Exercise: Condense the paragraph in the forum thread below that begins "you could use the Regex Split node" into a short bulleted list that keeps its main points.

[BEGIN Selected text]

Normalizing Incomplete Text Fields and gathering counts

mohammedayub · September 29, 2016, 4:58pm

Hi,

I'm having a challenge to process and perform counts on text fields. I have about ~100k rows, Below is a snapshot of the data set

DocNo Section Reference Description

111 2.2.3.4 This is case1

124 Chap 4 Section 4.4.4.2 This is case2

100 Chapter 2 Section 2 This is case3

1985 S2.7.2.2 This is case4

The objective is the find the count of Section References for each document, Presently I'm using Regex Expression to capture valid refereces (like 2.2.3.4 ) and using cell splitter to put them in seperate columns and doing the counts with drill down (using Tableau Hierarchy feature), but the I'm not sure how do I handle case 2,3 and 4 with all the text fields in it.

Is there a good(or naive) solution in KNIME I can implement, like fuzzy match etc. and get counts for all section references, it doesnt have to be efficient or optimized.

Appreciate any leads, Thanks!

kilian.thiel · October 4, 2016, 11:14am

Hi Mohammed,

you could use the Regex Split node to extract groups defined via regex e.g. ".*(\d\.\d\.\d\.\d).*". This allows to extract more then one valid references in one string, and also to handle references like in document 1985 However, it will not fix your problem for document 100. Therefore you would need another regex.

Kind regards,

Kilian

mohammedayub · May 15, 2017, 4:31am

Thanks Kilian. Partially solves my problem. Let me give this a try.

-Mohammed

[END Selected text]
[BEGIN Information shown]

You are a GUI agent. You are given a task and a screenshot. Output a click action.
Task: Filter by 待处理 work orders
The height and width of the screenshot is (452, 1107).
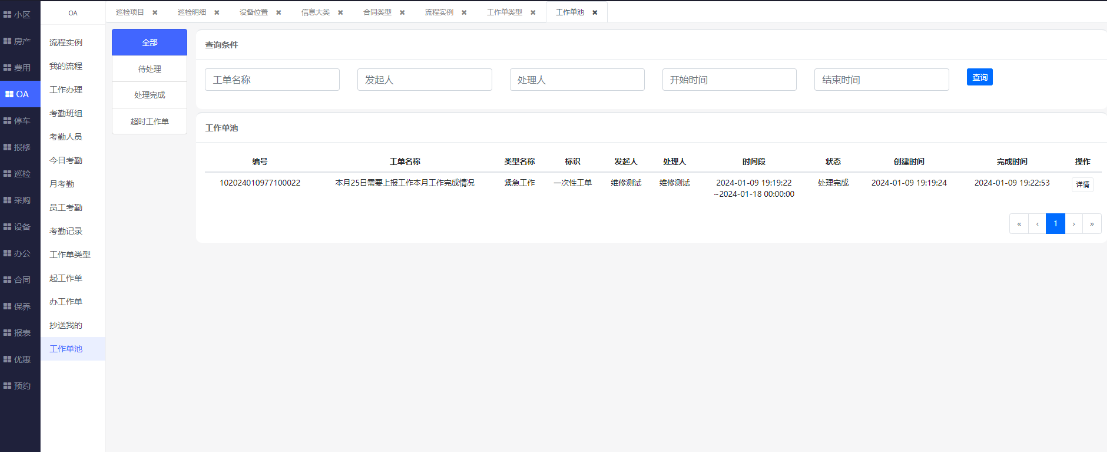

[END Information shown]

Solution to the exercise:
- Use the Regex Split node to extract groups defined by a regex, e.g. ".*(\d\.\d\.\d\.\d).*".
- This can pull more than one valid reference from a single string.
- It also handles references like the one in document 1985.
- It does not fix document 100, which would need another regex.